They did not go.  Instead, the leader of the squad, a black shar-pei dog, stepped forward and snapped quickly to attention, drawing an acid look from his chief.

“Sir!  No one has seen Brian Lu since at least the day before yesterday; he did not show up at the counting house to receive his pay.”

Shang’s look of choler vanished at once.  He pointed at the canine and one of the others, a clouded leopard.

“You and you, come with me.  The rest of you, search the dredging sheds and the cargo dock.  If you find Brian Lu, do not hurt him unless he resists, but do not let him escape.  Move.” 

“Yes Shang.”  They, this time obeying instantly. 

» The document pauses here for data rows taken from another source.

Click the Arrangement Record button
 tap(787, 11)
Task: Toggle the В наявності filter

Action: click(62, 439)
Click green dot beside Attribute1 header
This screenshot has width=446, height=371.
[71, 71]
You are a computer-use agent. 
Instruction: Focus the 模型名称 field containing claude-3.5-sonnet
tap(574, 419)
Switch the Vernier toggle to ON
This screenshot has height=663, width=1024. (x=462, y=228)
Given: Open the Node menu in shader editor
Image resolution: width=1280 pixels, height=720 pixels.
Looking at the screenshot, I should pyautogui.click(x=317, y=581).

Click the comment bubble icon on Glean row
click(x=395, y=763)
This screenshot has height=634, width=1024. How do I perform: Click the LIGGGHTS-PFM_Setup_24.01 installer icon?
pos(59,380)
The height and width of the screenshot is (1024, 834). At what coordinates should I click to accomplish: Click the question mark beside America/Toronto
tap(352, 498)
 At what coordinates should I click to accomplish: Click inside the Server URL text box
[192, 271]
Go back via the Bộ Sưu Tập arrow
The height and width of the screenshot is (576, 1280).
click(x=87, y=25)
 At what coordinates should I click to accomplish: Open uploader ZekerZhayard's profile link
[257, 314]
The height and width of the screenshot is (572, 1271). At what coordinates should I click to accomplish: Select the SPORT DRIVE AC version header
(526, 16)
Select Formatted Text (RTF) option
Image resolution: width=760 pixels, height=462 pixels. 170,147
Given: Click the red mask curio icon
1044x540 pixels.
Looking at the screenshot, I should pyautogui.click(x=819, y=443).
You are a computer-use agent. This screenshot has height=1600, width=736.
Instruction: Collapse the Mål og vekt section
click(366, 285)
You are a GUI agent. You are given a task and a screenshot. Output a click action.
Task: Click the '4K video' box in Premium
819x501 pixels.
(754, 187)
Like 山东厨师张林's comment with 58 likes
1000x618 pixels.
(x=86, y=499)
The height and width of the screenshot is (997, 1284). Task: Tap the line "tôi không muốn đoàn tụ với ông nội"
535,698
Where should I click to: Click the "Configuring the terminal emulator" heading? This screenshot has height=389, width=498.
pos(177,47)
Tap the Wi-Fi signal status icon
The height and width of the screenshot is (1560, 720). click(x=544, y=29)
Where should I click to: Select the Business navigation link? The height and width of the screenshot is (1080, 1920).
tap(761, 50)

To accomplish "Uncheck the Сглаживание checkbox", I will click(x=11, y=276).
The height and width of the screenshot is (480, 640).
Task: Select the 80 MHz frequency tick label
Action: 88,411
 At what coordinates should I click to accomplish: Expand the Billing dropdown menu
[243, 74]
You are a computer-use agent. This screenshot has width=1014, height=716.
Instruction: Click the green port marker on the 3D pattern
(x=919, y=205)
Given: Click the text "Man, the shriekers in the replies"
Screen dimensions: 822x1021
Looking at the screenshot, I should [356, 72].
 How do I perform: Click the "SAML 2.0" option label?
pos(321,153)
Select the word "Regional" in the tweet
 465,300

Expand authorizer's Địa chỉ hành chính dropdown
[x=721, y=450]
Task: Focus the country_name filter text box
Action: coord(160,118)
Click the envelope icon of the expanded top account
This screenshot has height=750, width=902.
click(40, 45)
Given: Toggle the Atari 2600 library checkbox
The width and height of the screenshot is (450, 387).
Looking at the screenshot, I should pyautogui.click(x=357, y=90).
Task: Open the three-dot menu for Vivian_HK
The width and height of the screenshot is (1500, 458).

“Shang, what....?” Katie started to say.

“I will explain later, Your Grace.” he answered, hurriedly, “But right now, there is no time.  It may be too late already.”  Without waiting for a response, he beckoned to the remaining guards, then drew his gun and led them at run towards the camp.

“Cor, now what the devil’s THAT all about?” said Drake Hackett, reaching under the hood of his oilskin and scratching his head.

“Damn if I know”, said Drigo Chavez, paws on hips as he watched the red panda vanish into the gray curtain of rain, “But you know Shang -- he wouldn’t run off NOW, unless it was somethin’ damn, yiffin’ important.”

There was a general murmur of agreement all around, then Striper McKenna nodded at the helpless figure laying prostrate at their feet. 

“Anyways, we’ve got some business of our own to attend to, haven’t we?”  He smiled wickedly for Le Ho-Chang’s benefit, then opened his mouth in a predatory smirk.

Being a Tasmanian Tiger, Striper McKenna had the ability to spread his jaws at an impossibly wide angle.  He could literally touch his chest with his chin, a gesture that never failed to disconcert anyone who saw it.  The result here was another shriek of terror on Le’s part, followed by a futile attempt to roll away from the horror confronting him...and gut busting paroxysms of laughter on the part of Drigo, Drake, and Pard Mustar.  Up above in the cockpit of the Junkers, Charlie Deal was straining to see what all the mirth was about.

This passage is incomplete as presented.